NPS + Duo Auth Proxy - response packet has invalid authenticator

aaroncarson · ‎07-10-2021

Hey folks - hope you’re all keeping well!

Just following through this guide to get Unifi VPN + Duo Authentication Proxy set up together, and my EdgeRouter X is happily sending RADIUS requests to DAP, but DAP is not liking the response from Windows Server 2019’s Network Policy Server.

Any ideas?

2021-07-10T16:09:19.650974+0000 [duoauthproxy.lib.log#info] Packet dump - received from 10.0.0.11:
2021-07-10T16:09:19.651204+0000 [duoauthproxy.lib.log#info] <gubbins that I expect should not be public>
2021-07-10T16:09:19.651490+0000 [duoauthproxy.lib.log#info] dropping packet from 10.0.0.11:1812 - response packet has invalid authenticator
2021-07-10T16:09:21.650664+0000 [duoauthproxy.lib.log#info] Request timeout for (outgoing) id 111. Hosts tried {('10.0.0.11', 1812)}
2021-07-10T16:09:21.651341+0000 [duoauthproxy.lib.log#info] (('10.0.0.1', 37393),aaroncarson, 90): Error performing primary authentication: RADIUS auth request timed out

Amy2 · ‎07-12-2021

Hey @aaroncarson and welcome to the Duo Community! So far, I’m not finding anything that would help you based on the info you have provided here. For the fastest assistance with this issue, I recommend contacting our Duo Support team to open a case. You’ll want to enable debugging logs on the Duo Authentication Proxy if you have not already done so and include the file output in your support request.

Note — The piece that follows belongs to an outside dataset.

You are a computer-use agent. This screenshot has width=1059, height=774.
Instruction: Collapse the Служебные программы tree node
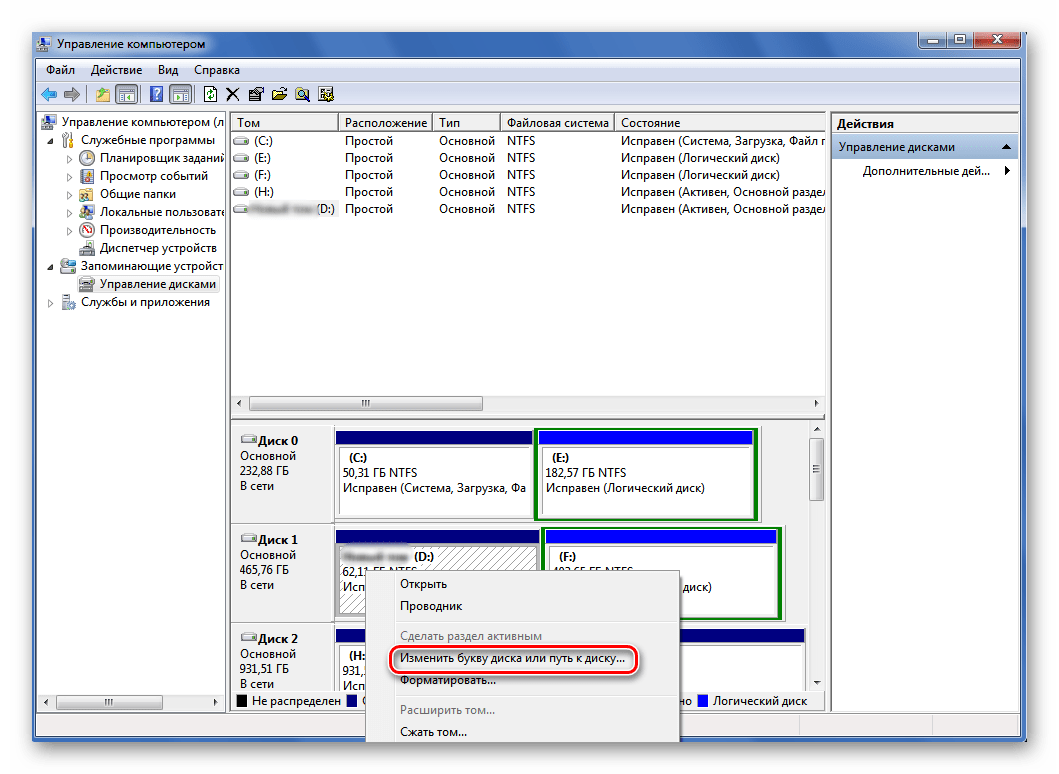pyautogui.click(x=51, y=141)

You could also use this guide to try to interpret the Auth Proxy debug logs yourself.

aaroncarson · ‎07-12-2021

Hey, thanks so much for searching for me.

I’ve enabled debug logging but I don’t seem to get anywhere near as much information as I’d expect

I will log a support case - wasn’t sure if it was an option for Duo free accounts hence coming here.

Thank you so much!